La portée de ce texte est plus large en ce qu'il permet de prendre en compte les situations suivantes :
- lorsque deux ou plusieurs communes se sont réunies pour l'établissement et l'entretien d'une école, en application du deuxième alinéa de l'article L. 212-2 du code de l'éducation ;
- lorsque les communes membres d'une structure intercommunale, notamment d'un établissement public de coopération intercommunale (EPCI), ont décidé de lui transférer les compétences en matière scolaire et périscolaire.
Ainsi, un délégué ne pourrait visiter les écoles pour lesquelles la commune dont il est un élu contribue au fonctionnement, quand bien même ces écoles seraient situées sur le territoire d'autres communes voisines.
Cela apporte une plus grande garantie face à l'exigence de neutralité des délégués départementaux de l'éducation nationale dans l'exercice de leur mission, au service de l'intérêt général de l'école.
La proposition de loi n° 511 répond donc au souci d'améliorer l'efficacité du dispositif qui avait été adopté par le Sénat, dans cette intention initiale, au moment de la discussion du projet de loi d'orientation et de programme pour l'avenir de l'école.
C'est pourquoi votre commission vous demande d'adopter cette proposition de loi dans le texte qui est reproduit ci-après.
EXAMEN EN COMMISSION
Au cours d'une réunion tenue le mercredi 19 octobre 2005 sous la présidence de M. Jacques Valade, président , la commission a examiné le rapport de M. Jean-Claude Carle sur les propositions de loi n° 483 et 511 (2004-2005) relatives aux délégués départementaux de l'éducation nationale .
Après l'exposé du rapporteur, M. Jacques Valade, président , a souligné qu'il était du devoir du Parlement de rectifier cette disposition introduite à l'occasion des débats sur le projet de loi d'orientation pour l'avenir de l'école.

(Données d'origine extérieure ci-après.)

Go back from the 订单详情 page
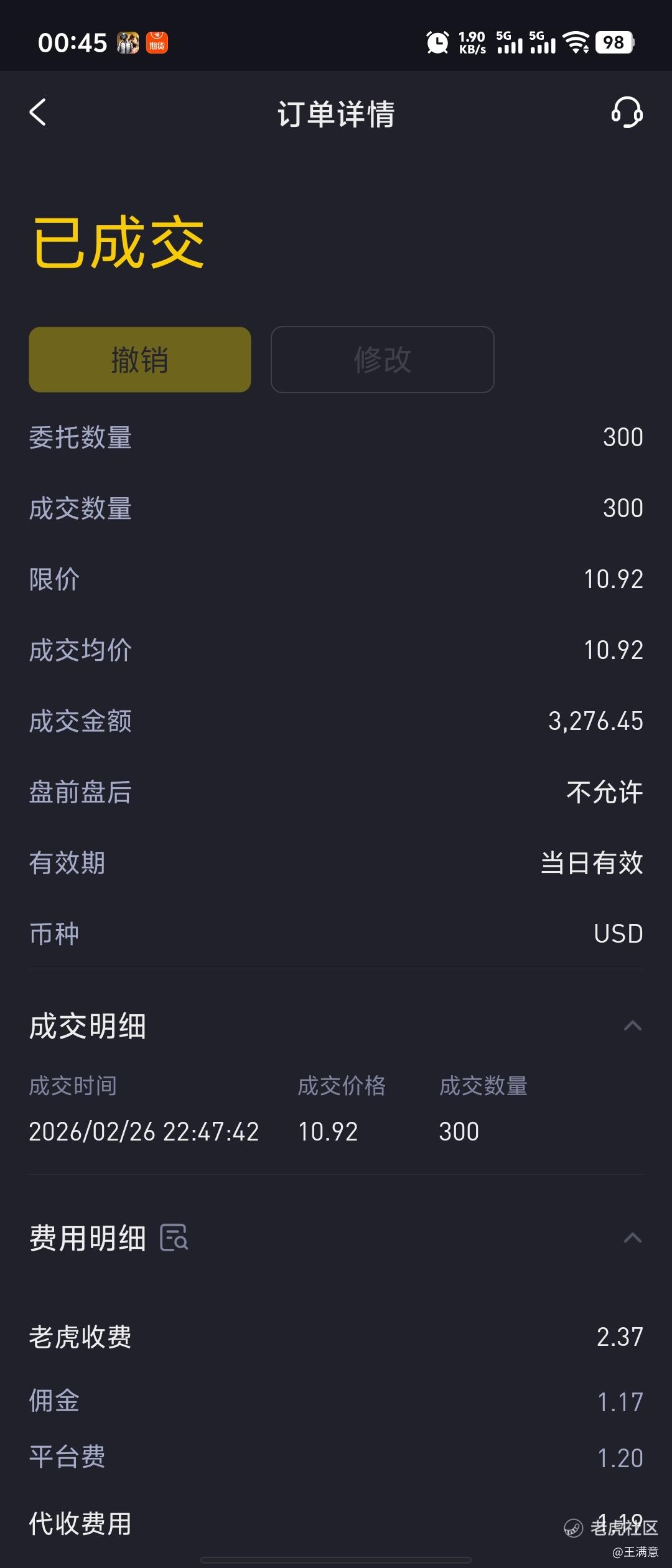 coord(38,113)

En réponse à M. Jean-François Voguet qui s'interrogeait sur la situation des villes de Paris, Lyon et Marseille, M. Jean-Claude Carle, rapporteur , a précisé que les délégués, dès lors qu'ils sont élus dans l'une de ces villes, ne pourront y exercer leur mission, afin de garantir l'exigence de neutralité.

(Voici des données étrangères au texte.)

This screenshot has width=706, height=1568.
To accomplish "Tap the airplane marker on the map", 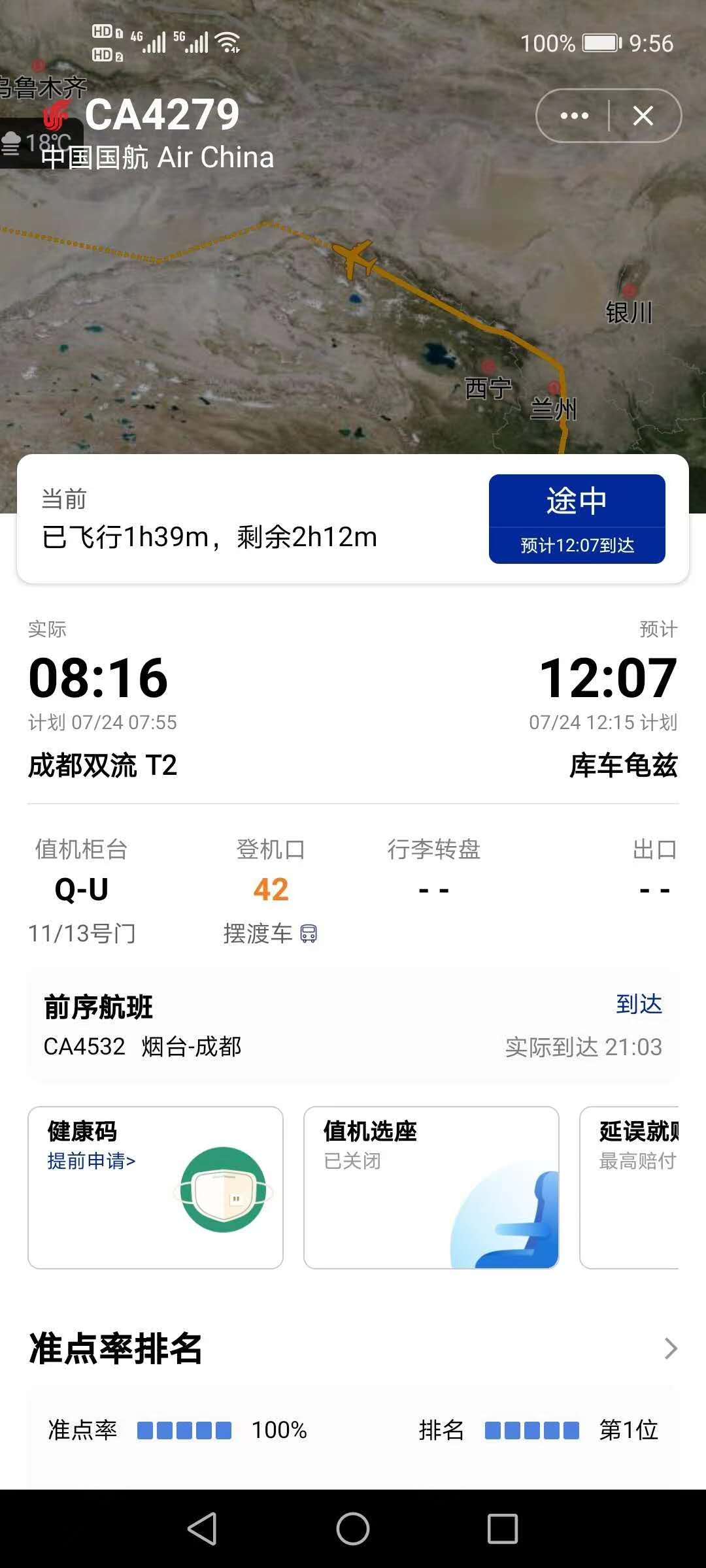I will [x=354, y=259].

La commission a ensuite approuvé, à l'unanimité, la proposition de loi dans la rédaction proposée par son rapporteur.
TEXTE PROPOSÉ PAR LA COMMISSION
PROPOSITION DE LOI
relative aux délégués départementaux de l'éducation nationale
Article unique
La seconde phrase du dernier alinéa (5°) du I de l'article L. 241-4 du code de l'éducation est ainsi rédigée :
« Toutefois, lorsqu'ils exercent un mandat municipal, les délégués départementaux de l'éducation nationale ne peuvent intervenir dans les écoles situées sur le territoire de la commune dans laquelle ils sont élus, ni dans les écoles au fonctionnement desquelles cette commune participe. »
* 1 Par exemple, une seule école dans l'Allier, le Nord ou le Pas-de-Calais, 5 ou 6 écoles dans les Yvelines ou en Seine-et-Marne.